Stored items
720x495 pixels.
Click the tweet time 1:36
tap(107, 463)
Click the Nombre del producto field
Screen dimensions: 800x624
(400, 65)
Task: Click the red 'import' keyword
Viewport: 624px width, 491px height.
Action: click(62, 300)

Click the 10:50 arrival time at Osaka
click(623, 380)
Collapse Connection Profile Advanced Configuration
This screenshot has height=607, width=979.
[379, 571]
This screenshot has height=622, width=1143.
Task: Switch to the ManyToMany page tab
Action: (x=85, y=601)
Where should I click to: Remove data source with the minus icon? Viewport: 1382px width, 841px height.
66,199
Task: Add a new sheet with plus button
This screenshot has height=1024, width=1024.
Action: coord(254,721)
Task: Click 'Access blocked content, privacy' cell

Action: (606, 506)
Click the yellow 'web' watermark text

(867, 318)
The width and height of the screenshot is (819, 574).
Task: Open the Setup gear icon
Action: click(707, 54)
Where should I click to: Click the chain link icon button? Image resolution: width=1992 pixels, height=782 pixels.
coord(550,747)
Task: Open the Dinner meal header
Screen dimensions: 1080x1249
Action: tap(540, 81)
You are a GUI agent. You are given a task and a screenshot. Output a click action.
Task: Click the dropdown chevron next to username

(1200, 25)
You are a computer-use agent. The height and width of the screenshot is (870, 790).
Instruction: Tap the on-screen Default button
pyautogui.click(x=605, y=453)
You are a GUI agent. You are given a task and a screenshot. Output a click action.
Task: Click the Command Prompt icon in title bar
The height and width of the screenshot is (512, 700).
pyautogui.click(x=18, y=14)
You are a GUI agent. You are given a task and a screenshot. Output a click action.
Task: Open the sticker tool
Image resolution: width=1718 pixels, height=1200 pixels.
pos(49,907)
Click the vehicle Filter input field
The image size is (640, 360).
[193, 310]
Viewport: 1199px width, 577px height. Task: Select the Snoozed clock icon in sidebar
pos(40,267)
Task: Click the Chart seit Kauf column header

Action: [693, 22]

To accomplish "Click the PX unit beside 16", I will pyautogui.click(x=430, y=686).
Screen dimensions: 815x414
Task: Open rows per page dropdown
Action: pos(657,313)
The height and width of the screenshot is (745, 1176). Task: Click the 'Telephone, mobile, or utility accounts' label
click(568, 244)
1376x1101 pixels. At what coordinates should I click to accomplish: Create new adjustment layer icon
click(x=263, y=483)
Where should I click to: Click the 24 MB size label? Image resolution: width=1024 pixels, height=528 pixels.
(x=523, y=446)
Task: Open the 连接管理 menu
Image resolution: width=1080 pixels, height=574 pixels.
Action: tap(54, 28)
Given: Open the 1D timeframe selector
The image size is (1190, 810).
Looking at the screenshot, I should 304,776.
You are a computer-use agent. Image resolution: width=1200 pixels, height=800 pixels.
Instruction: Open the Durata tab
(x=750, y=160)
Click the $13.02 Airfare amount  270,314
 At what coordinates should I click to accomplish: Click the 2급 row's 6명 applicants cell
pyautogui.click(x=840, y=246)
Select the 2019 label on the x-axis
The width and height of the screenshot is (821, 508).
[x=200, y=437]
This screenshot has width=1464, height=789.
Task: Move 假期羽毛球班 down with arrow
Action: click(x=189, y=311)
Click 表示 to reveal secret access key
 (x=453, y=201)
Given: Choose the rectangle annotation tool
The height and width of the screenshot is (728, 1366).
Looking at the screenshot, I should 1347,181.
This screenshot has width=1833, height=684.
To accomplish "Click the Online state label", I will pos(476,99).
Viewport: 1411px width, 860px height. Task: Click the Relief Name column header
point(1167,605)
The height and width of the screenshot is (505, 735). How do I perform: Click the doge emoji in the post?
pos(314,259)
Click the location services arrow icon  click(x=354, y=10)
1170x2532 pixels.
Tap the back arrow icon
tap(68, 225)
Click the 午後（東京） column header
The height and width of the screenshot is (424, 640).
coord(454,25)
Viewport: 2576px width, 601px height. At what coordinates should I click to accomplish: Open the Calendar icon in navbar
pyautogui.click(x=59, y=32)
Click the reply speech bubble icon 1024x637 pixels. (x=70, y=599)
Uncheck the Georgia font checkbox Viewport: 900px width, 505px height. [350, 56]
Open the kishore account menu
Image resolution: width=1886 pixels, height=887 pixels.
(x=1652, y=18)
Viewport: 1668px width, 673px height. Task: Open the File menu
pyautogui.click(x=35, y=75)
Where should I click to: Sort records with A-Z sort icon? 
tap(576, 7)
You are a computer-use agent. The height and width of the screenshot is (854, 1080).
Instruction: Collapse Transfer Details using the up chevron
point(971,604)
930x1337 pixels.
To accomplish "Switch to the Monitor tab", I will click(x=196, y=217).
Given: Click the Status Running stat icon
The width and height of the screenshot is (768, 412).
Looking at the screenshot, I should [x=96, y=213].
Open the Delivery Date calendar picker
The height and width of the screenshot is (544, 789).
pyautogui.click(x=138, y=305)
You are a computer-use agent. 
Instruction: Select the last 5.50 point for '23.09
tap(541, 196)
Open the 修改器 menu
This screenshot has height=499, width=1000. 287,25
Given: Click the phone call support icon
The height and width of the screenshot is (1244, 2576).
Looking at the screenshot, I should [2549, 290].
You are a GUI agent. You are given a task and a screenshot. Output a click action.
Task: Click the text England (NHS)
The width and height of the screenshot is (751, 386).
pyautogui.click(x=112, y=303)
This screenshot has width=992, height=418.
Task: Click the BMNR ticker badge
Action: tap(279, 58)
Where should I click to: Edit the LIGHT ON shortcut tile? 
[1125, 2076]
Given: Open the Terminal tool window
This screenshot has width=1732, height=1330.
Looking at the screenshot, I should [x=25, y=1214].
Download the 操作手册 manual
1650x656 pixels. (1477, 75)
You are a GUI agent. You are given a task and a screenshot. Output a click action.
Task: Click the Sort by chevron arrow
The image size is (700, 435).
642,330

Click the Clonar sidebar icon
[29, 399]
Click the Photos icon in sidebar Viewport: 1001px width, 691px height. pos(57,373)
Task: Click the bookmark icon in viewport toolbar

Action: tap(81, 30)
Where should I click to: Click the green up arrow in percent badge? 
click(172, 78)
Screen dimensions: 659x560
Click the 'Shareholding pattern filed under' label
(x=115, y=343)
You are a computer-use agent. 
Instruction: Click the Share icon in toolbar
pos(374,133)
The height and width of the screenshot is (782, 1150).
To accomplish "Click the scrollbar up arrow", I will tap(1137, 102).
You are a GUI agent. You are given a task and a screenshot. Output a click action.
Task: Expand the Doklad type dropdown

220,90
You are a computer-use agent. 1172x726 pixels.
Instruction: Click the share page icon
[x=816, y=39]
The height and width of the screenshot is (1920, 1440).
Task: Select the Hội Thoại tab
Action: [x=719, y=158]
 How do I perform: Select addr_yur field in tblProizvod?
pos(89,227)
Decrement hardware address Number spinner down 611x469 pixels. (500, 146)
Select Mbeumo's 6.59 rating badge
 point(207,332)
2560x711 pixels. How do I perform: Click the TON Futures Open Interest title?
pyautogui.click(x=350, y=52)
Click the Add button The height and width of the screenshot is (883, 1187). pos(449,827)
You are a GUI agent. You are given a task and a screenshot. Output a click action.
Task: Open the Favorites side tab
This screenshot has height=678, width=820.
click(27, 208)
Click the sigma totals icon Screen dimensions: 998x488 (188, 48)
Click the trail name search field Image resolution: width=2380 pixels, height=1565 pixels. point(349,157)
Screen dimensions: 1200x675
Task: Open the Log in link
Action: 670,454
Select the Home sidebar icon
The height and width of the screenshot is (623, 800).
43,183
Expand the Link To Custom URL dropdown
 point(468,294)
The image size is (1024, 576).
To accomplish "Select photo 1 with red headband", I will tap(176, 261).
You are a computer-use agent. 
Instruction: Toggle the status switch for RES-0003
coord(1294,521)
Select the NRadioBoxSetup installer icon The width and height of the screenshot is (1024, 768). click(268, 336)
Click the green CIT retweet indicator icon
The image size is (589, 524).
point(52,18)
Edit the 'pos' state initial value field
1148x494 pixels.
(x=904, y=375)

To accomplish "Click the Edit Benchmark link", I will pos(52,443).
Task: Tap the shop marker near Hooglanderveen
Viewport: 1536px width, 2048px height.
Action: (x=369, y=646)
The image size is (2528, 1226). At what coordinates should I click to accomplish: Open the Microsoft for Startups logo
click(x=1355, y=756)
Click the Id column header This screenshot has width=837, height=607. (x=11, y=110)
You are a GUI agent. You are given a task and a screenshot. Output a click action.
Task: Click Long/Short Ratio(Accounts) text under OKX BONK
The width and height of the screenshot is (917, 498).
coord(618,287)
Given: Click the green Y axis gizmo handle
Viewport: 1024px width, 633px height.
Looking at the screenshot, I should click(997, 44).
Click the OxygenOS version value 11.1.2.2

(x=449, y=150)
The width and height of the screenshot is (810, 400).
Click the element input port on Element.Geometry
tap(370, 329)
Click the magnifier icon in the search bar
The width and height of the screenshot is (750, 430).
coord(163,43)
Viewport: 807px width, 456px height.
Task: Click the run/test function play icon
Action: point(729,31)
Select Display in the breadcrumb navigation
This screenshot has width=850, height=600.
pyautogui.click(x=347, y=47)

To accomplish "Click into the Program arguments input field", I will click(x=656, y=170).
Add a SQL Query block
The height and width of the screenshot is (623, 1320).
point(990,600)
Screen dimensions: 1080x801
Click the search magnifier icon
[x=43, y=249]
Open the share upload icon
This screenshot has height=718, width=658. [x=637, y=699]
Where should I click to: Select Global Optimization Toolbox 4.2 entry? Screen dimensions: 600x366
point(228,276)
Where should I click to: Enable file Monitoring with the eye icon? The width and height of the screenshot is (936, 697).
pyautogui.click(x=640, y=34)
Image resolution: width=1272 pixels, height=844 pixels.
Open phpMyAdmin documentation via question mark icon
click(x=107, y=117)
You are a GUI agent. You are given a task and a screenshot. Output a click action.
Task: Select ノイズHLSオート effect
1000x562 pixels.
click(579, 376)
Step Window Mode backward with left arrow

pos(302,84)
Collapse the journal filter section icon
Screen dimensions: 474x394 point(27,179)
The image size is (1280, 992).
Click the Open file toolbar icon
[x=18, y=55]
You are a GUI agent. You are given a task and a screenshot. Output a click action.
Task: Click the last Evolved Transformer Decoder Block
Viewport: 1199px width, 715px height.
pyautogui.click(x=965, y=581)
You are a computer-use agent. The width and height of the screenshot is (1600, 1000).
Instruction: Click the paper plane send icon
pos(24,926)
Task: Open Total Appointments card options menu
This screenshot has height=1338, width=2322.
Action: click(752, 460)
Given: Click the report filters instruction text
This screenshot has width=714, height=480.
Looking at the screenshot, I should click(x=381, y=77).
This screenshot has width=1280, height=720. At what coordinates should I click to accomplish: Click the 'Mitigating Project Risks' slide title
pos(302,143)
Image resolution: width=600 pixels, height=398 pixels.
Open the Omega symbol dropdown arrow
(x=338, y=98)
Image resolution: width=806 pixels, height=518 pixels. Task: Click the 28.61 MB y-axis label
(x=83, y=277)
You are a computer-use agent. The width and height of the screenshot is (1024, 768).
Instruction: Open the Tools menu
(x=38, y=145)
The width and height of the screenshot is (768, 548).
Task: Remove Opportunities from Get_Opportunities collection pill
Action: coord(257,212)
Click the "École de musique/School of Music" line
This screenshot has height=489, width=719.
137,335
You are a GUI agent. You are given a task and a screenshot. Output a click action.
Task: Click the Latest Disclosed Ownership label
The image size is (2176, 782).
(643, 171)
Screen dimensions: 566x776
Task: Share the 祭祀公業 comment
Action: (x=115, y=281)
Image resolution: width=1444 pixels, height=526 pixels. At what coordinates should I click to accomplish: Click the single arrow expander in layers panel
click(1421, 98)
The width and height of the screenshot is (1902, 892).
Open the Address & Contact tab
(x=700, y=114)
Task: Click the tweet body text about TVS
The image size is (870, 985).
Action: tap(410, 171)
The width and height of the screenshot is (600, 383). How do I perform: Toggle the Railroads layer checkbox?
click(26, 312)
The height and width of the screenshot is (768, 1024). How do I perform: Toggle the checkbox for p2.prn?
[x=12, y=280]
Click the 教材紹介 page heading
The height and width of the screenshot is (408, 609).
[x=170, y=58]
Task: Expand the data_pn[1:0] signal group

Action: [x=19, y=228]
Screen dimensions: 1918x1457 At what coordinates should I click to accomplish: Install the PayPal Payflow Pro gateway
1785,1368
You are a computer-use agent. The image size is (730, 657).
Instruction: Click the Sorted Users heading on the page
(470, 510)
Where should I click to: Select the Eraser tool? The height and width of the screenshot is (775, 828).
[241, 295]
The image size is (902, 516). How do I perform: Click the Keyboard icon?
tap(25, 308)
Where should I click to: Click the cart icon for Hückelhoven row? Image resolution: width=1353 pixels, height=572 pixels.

§ **Required work**: In the data above, find each line that has the word "computer" and copy it out.

§ **Task result**:
You are a computer-use agent. The height and width of the screenshot is (870, 790).
You are a computer-use agent. Image resolution: width=1200 pixels, height=800 pixels.
You are a computer-use agent. The height and width of the screenshot is (854, 1080).
You are a computer-use agent. 
You are a computer-use agent. 
You are a computer-use agent. 1172x726 pixels.
You are a computer-use agent. 
You are a computer-use agent. The width and height of the screenshot is (1600, 1000).
You are a computer-use agent. The width and height of the screenshot is (1024, 768).
You are a computer-use agent. The image size is (730, 657).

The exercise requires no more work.